Weigel Karolin, Klingner Carsten M, Brodoehl Stefan, Wagner Franziska, Schwab Matthias, Güllmar Daniel, Mayer Thomas E, Güttler Felix V, Teichgräber Ulf, Gaser Christian
Department of Neurology, Jena University Hospital, Jena, Germany.
Biomagnetic Center, Jena University Hospital, Jena, Germany.
Front Neurosci. 2024 Aug 9;18:1400944. doi: 10.3389/fnins.2024.1400944. eCollection 2024.

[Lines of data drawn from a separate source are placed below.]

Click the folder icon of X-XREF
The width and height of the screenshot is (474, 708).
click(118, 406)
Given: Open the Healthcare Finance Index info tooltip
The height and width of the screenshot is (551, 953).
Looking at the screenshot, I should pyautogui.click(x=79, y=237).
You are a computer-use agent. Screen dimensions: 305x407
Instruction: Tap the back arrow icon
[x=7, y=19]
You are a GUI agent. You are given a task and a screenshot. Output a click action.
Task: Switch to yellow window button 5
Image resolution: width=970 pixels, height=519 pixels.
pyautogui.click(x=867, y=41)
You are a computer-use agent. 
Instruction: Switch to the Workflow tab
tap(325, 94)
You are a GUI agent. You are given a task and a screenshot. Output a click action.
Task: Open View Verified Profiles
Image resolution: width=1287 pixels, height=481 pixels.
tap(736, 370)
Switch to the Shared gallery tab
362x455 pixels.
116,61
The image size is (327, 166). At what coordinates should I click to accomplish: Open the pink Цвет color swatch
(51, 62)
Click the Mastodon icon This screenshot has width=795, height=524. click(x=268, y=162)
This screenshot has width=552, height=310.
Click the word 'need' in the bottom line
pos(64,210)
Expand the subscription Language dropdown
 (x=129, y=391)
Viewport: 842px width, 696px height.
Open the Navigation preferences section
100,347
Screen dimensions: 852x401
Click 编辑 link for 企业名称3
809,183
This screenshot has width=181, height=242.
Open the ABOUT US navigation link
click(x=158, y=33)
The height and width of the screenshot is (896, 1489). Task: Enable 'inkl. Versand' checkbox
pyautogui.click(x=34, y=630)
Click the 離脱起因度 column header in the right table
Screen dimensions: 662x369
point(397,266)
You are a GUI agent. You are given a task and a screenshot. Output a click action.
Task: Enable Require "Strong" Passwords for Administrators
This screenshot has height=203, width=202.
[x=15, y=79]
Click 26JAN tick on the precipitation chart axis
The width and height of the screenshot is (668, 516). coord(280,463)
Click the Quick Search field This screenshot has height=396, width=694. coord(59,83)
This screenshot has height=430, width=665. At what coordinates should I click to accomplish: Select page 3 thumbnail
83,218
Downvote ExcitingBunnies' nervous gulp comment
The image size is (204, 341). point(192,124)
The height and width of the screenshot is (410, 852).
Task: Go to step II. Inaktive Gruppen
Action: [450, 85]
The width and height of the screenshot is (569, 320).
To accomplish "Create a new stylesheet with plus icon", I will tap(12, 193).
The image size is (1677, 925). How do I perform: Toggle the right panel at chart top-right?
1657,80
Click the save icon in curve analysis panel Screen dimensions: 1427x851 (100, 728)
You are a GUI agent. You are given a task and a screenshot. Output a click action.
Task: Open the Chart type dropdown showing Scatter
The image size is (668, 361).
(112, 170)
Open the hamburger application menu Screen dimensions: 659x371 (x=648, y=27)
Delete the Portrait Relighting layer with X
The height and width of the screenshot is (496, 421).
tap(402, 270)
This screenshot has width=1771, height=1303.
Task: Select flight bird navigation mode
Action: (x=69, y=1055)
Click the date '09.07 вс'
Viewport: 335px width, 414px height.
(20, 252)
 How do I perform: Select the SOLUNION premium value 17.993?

The interrelation between acute ischemic stroke, persistent disability, and uncertain prognosis underscores the need for improved methods to predict clinical outcomes. Traditional approaches have largely focused on analysis of clinical metrics, lesion characteristics, and network connectivity, using techniques such as resting-state functional magnetic resonance imaging (rs-fMRI) and diffusion tensor imaging (DTI). However, these methods are not routinely used in acute stroke diagnostics. This study introduces an innovative approach that not only considers the lesion size in relation to the National Institutes of Health Stroke Scale (NIHSS score), but also evaluates the impact of disrupted fibers and their connections to cortical regions by introducing a disconnection value. By identifying fibers traversing the lesion and estimating their number within predefined regions of interest (ROIs) using a normative connectome atlas, our method bypasses the need for individual DTI scans. In our analysis of MRI data (T1 and T2) from 51 patients with acute or subacute subcortical stroke presenting with motor or sensory deficits, we used simple linear regression to assess the explanatory power of lesion size and disconnection value on NIHSS score. Subsequent hierarchical multiple linear regression analysis determined the incremental value of disconnection metrics over lesion size alone in relation to NIHSS score. Our results showed that models incorporating the disconnection value accounted for more variance than those based solely on lesion size (lesion size explained 44% variance, disconnection value 60%). Furthermore, hierarchical regression revealed a significant improvement ( < 0.001) in model fit when adding the disconnection value, confirming its critical role in stroke assessment. Our approach, which integrates a normative connectome to quantify disconnections to cortical regions, provides a significant improvement in assessing the current state of stroke impact compared to traditional measures that focus on lesion size. This is achieved by taking into account the lesion's location and the connectivity of the affected white matter tracts, providing a more comprehensive assessment of stroke severity as reflected in the NIHSS score. Future research should extend the validation of this approach to larger and more diverse populations, with a focus on refining its applicability to clinical assessment and long-term outcome prediction.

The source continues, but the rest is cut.